Per-subject summary¶

Subject	Repetitions (Discovery)	Repetitions (Practice)	Duration (Discovery)	Duration (Practice)	Success rate (Discovery)	Success rate (Practice)	Repetitions (Total)	Success rate (Total)	Duration (Total)
sub-01	230	567	03:54:27	09:47:11	0.578	0.781	797	0.723	13:41:38
sub-02	227	487	04:57:35	12:30:24	0.401	0.671	714	0.585	17:27:59
sub-03	176	451	04:49:38	11:57:19	0.432	0.698	627	0.624	16:46:57
sub-05	177	457	05:30:04	12:27:44	0.367	0.582	634	0.522	17:57:48
sub-06	134	468	04:25:41	13:37:40	0.627	0.857	602	0.806	18:03:22
Total	944	2430	23:37:27	60:20:19	0.481	0.718	3374	0.652	83:57:47

Event files and annotations¶

For each run, a _events.tsv file lists the timing of each repetition.
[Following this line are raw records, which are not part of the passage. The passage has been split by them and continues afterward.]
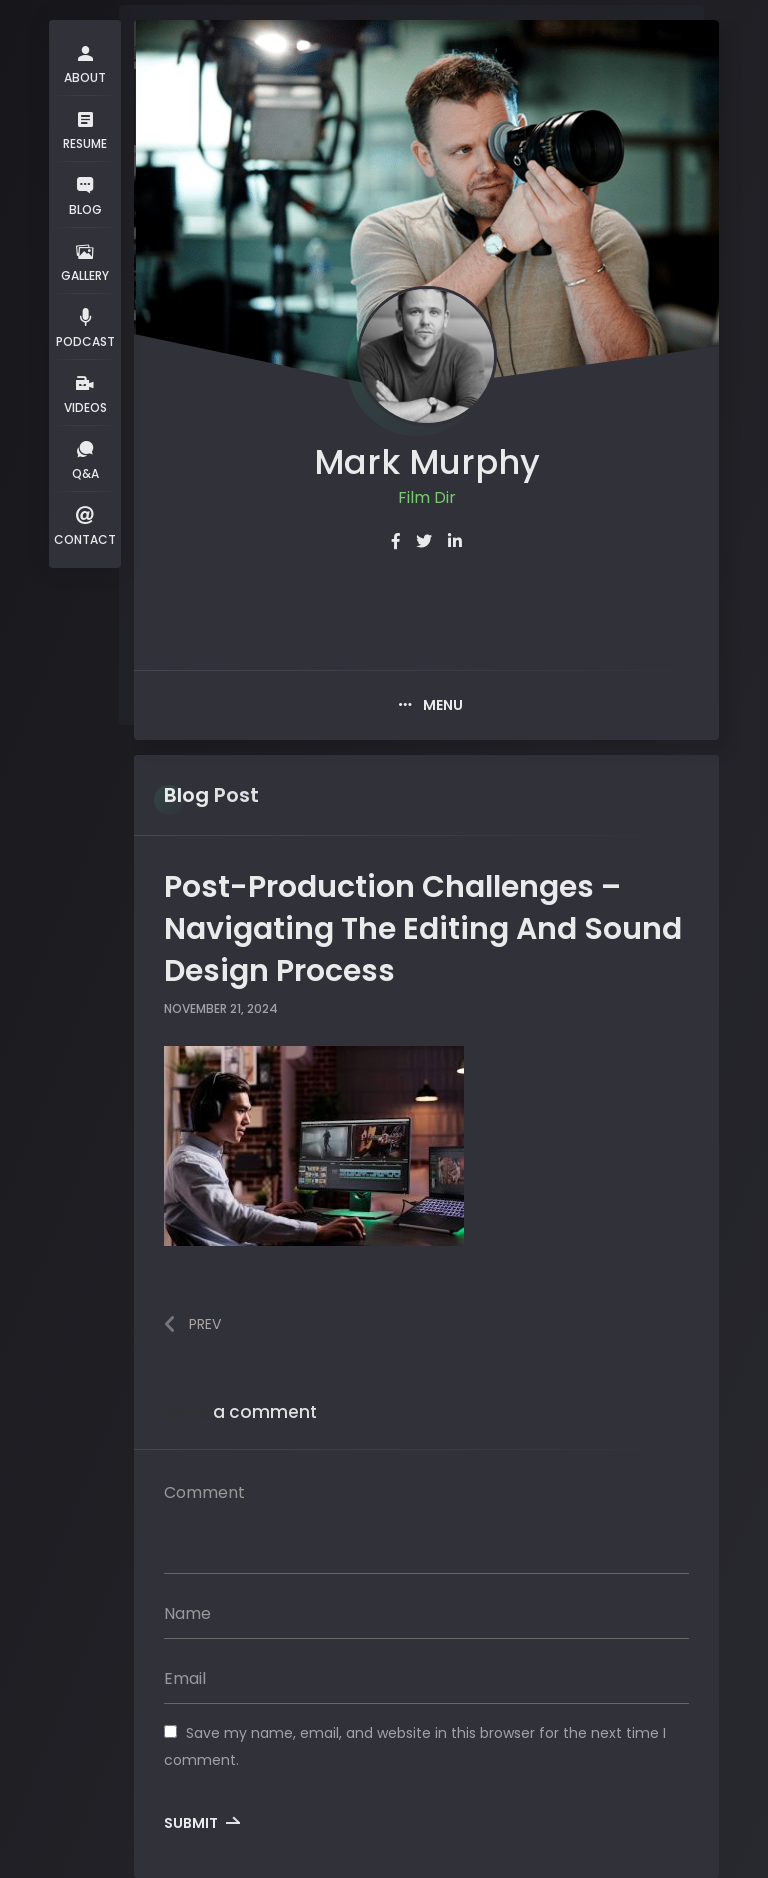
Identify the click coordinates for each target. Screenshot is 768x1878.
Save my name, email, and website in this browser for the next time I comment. (415, 1746)
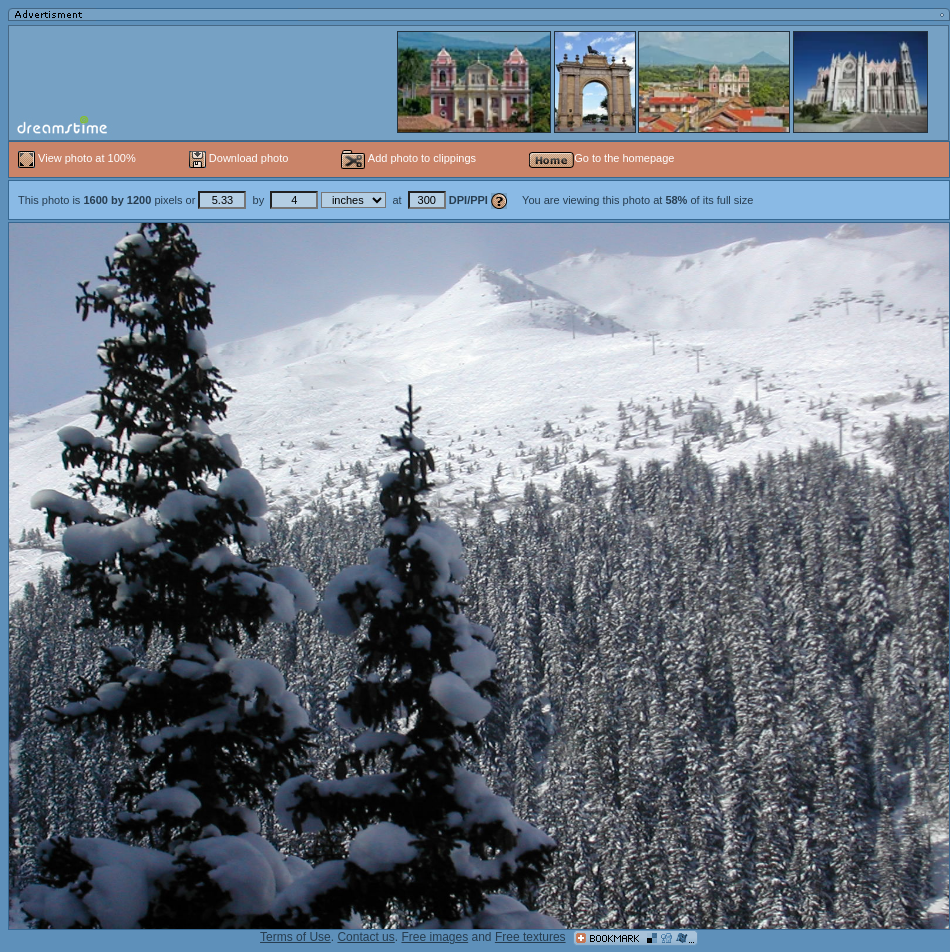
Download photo (239, 158)
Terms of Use (295, 937)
A richer _desc-annotated_events.tsv file provides three categories of events:

button presses — every controller input;
in-game events — game-state annotations derived from RAM (kills, deaths, power-ups, etc.);
replay events — one entry per repetition with trial_type gym-retro_game, indicating which .bk2 replay was played at which onset.
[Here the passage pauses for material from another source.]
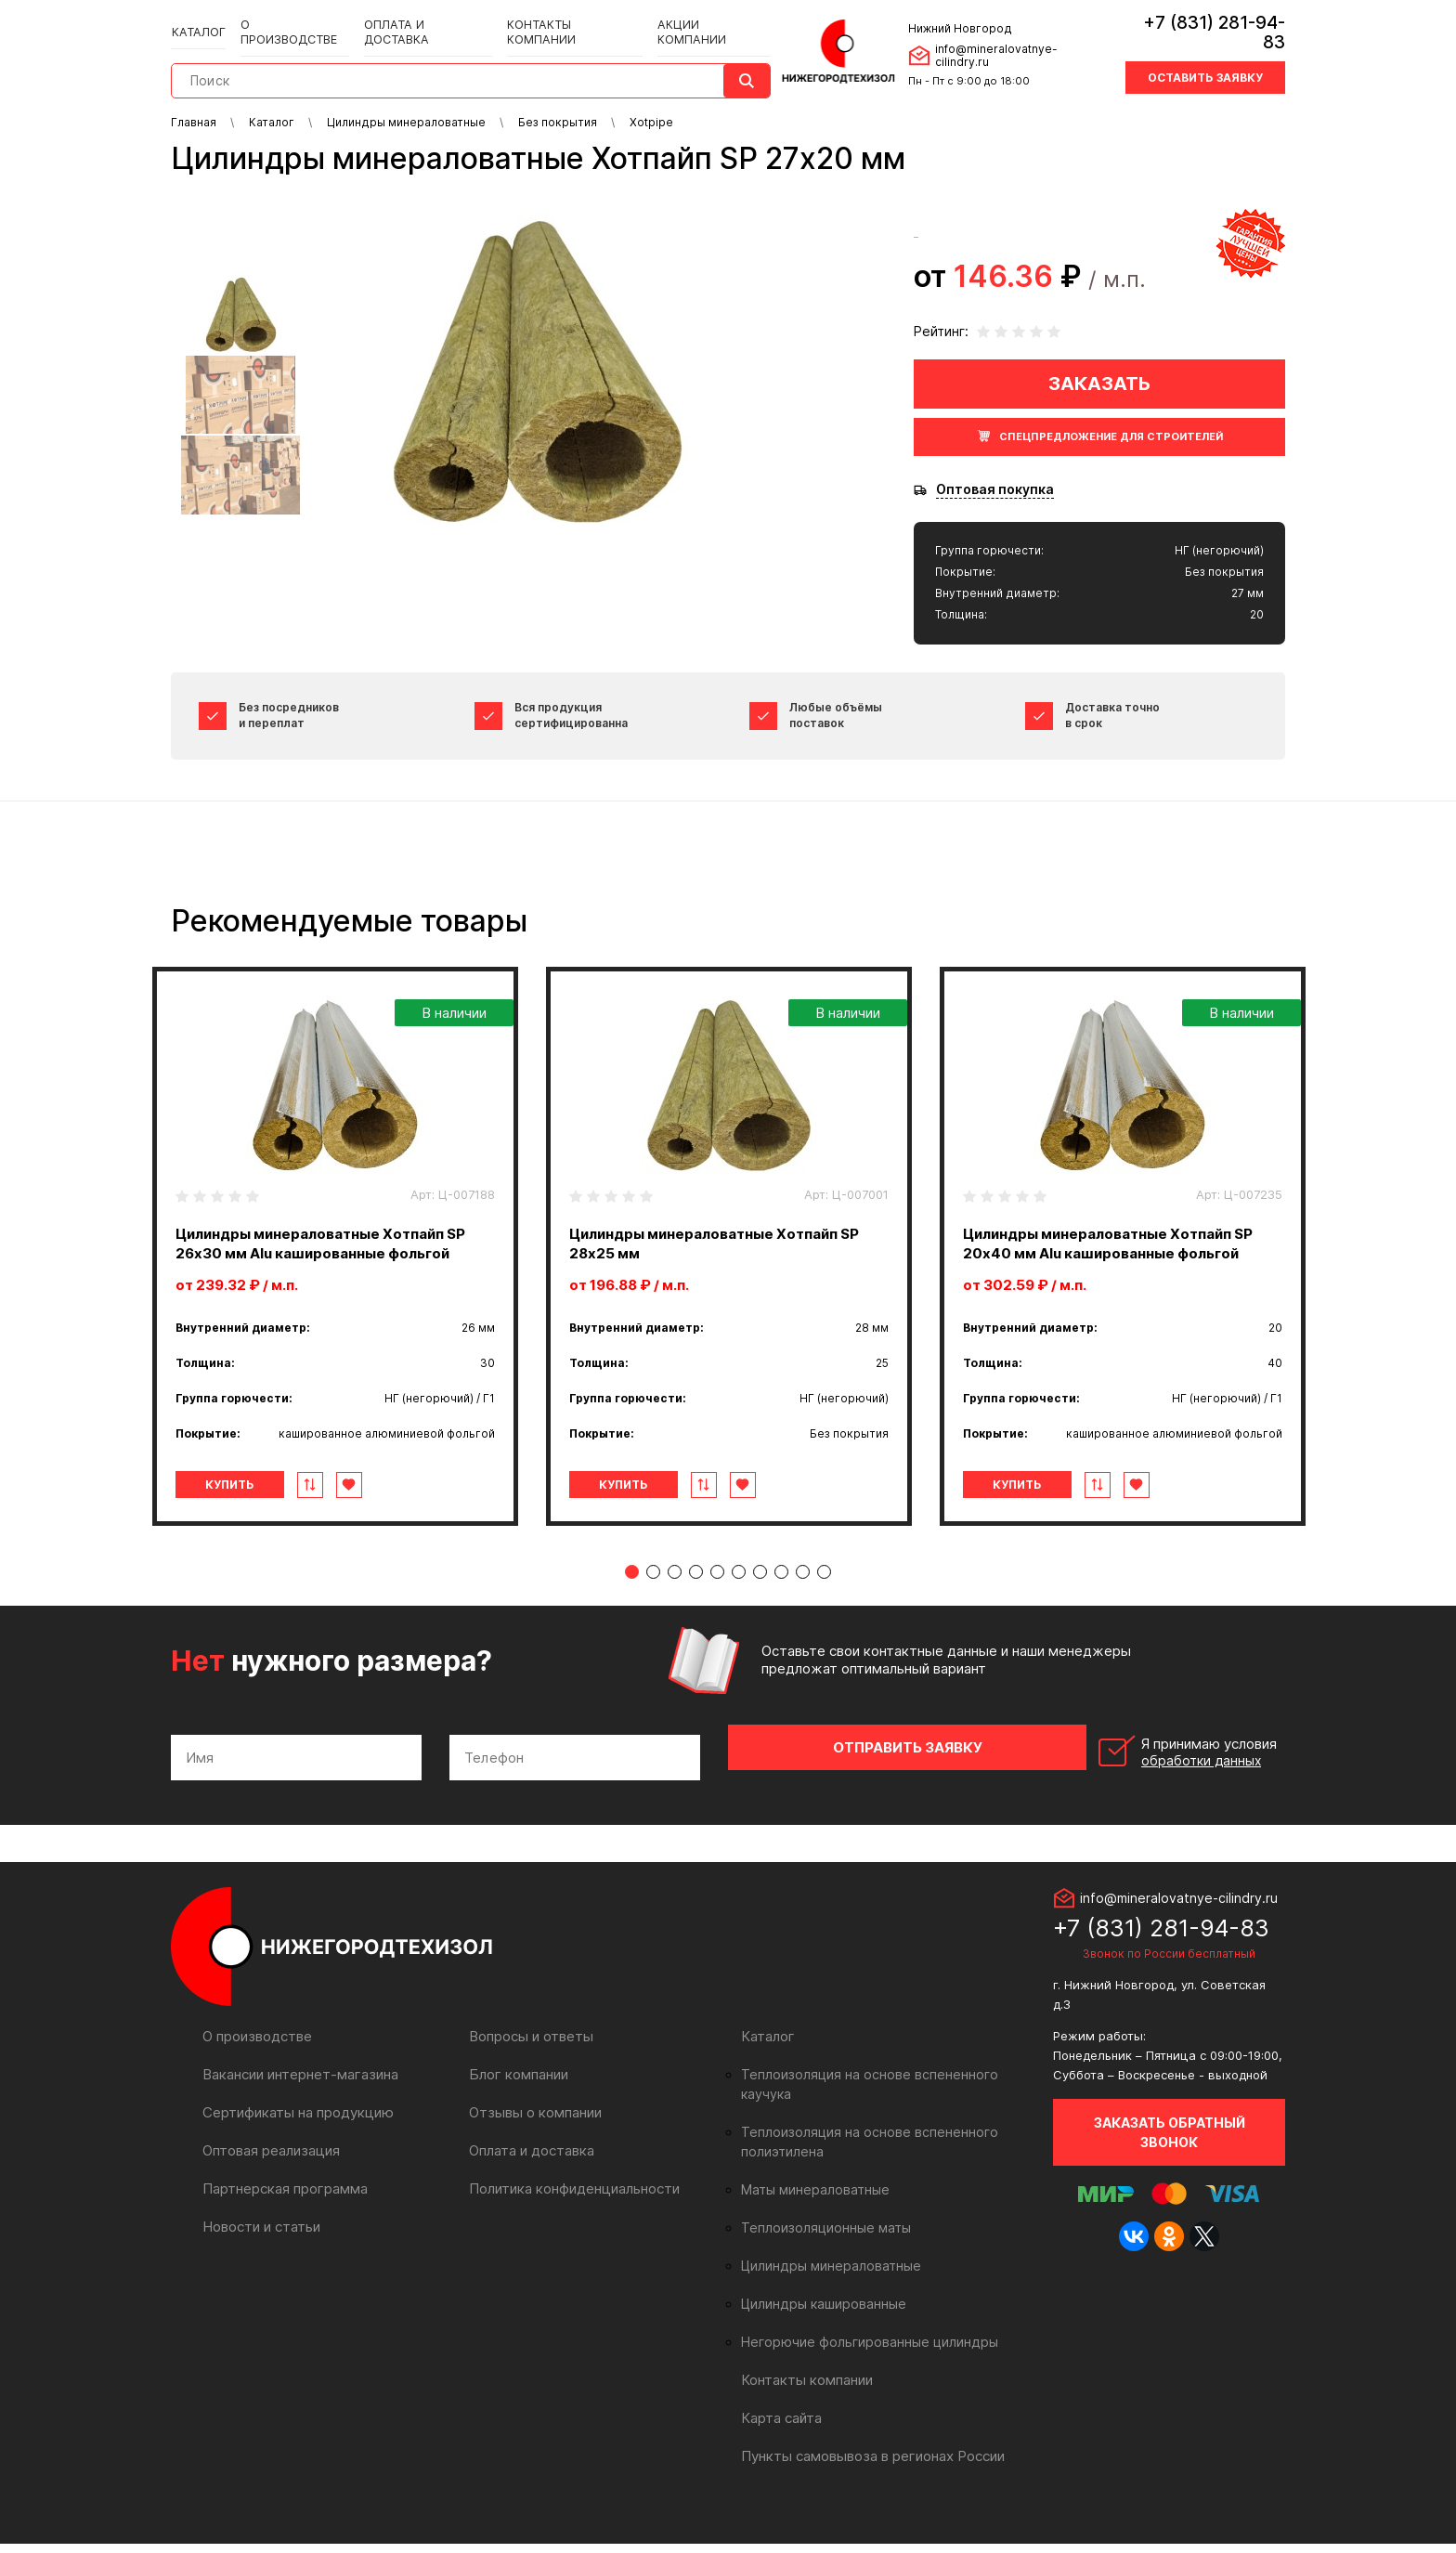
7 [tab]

Companion .bk2 replays, .mp4 videos, .json summaries, mapped RAM variables, and low-level visual features are provided alongside the events files.

In addition, the 22 levels are split into 313 short scenes annotated with 29 design patterns (23 from Dahlskog & Togelius, 2012, plus 6 contextual ones). See SCENES.md and the mario.scenes submodule for details and tooling to generate clip-level metadata, video, and memory dumps for each scene attempt.

Tutorials¶

The mario.tutorials repository provides a set of Colab-ready Jupyter notebooks that illustrate end-to-end use of the dataset on a single participant / single session, suitable for running on a laptop:

Dataset overview — exploration of the BIDS layout and behavioral annotations.
Event-based analysis — session-level GLM with hand-crafted action and game-event regressors and interpretable contrasts.
Reinforcement learning — training a CNN-based RL agent on the same gameplay and extracting layer activations.
Brain encoding — ridge-regression encoding models that map RL-agent activations onto BOLD signals, comparing layers.

The notebooks adapt and combine methodology from the shinobi_fmri and mario_generalization repositories.

Reference¶

A detailed description of the dataset and an associated modelling study are available in Paugam et al., bioRxiv 2025.